= Amanda E. Hargrove =

American chemist

Amanda E. Hargrove is a chemist and professor at the University of Toronto Mississauga (UTM). She is also the editor-in-chief of Medicinal Research Reviews, and a member of the Scientific Advisory Board of Arrakis Therapeutics. Prior to joining UTM, Hargrove directed an interdisciplinary research program in chemical biology at Duke University that focused on harnessing the specific interactions between small molecules and RNA, and using those RNA-small molecule interactions to probe the structure, and function of RNA. The long-term goal of the group's research was to identify specific molecule-RNA interactions that may have therapeutic potential in the treatment of viral infection and human disease. She has received numerous awards for her scientific research, teaching, and service in support of diversity, equity, and inclusion.

== Academic career ==
Hargrove attended Trinity University in San Antonio, Texas and received her B.S. in Chemistry and Spanish in 2004. As an undergraduate student, she conducted research with John D. Spence on the synthesis and Bergman cyclization of meso-tethered enediyne-porphyrins. Hargrove conducted her graduate work with Professors Eric V. Anslyn and Jonathan L. Sessler at the University of Texas, Austin, and earned her Ph.D. in 2010 for her thesis, Combining recognition motifs for improved sensing and biological activity of oligosaccharides and phosphorylated molecules. From 2010 to 2013 she was an NIH Postdoctoral Fellow in Chemistry at California Institute of Technology, where she worked in the lab of Peter B. Dervan and conducted research on DNA-binding polyamides as inhibitors of a prostate-specific response gene in prostate cancer.
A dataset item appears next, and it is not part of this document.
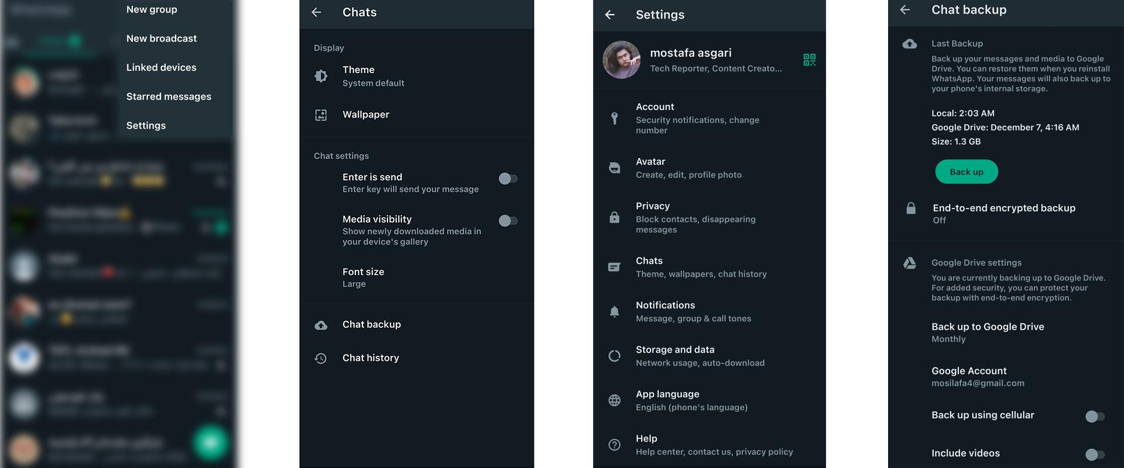This screenshot has width=1124, height=468.
Task: Open Font size Large selector
Action: point(417,277)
Her postdoctoral work also focused on optimizing conditions to increase solubility of pyrrole-imidazole polyamide DNA-binding molecules as a strategy to increase their biological activity (these are a class of potential DNA-targeting therapeutics). Hargrove became assistant professor in the department of chemistry at Duke University in Durham, NC in 2013 and earned promotion to associate professor with tenure in 2020. As of late 2023, Amanda joined the faculty of the University of Toronto with appointment to its Mississauga campus. Amanda serves as a professor of Medicinal Chemistry in the Department of Chemical and Physical Sciences.

== Research ==
Hargrove's research program focuses on organic chemical synthesis and screening of small molecules that have specific interactions with different RNA structural motifs. The aim of the research is to identify small molecules that can target the specific RNA structures found in viruses. Hargrove's research program has identified RNA-binding molecules that can inhibit replication of Sars-CoV-2 virus and enterovirus (the virus that causes hand, foot, and mouth disease). The potential application of small molecules to treat various viral infections including enterovirus (Hand, Foot, and Mouth Disease) and SARS-CoV-2 has been discussed in popular media including the New York Times. Amanda was promoted to professor back in 2023. Amanda does critical research that has a main focus on small molecules to study the structure and function of RNA. She studies the way small chemical compounds interact with RNA to understand how it works. She develops new and different ways to treat viral infections and metastatic cancer as well. Her work is aimed to improve the understanding of biological processes and support development of new therapeutic strategies.

== Awards and honors ==
Hargrove has received numerous awards and honors:

- 2022 Rising Star Award from the American Chemical Society Women Chemists Committee.
- 2021 Cram Lehn Pedersen Prize.
- 2020 Alfred P. Sloan Foundation Fellow.
- 2020 Duke University Dean's Diversity Award.
- 2018 National Science Foundation CAREER Award.
- 2017 Cottrell Scholar Award from Research Corporation for Science Advancement.
- 2015 Brent Nicklas-Prostate Cancer Foundation Young Investigator Award.
- 2014 Ralph E. Power Junior Faculty Enhancement Award.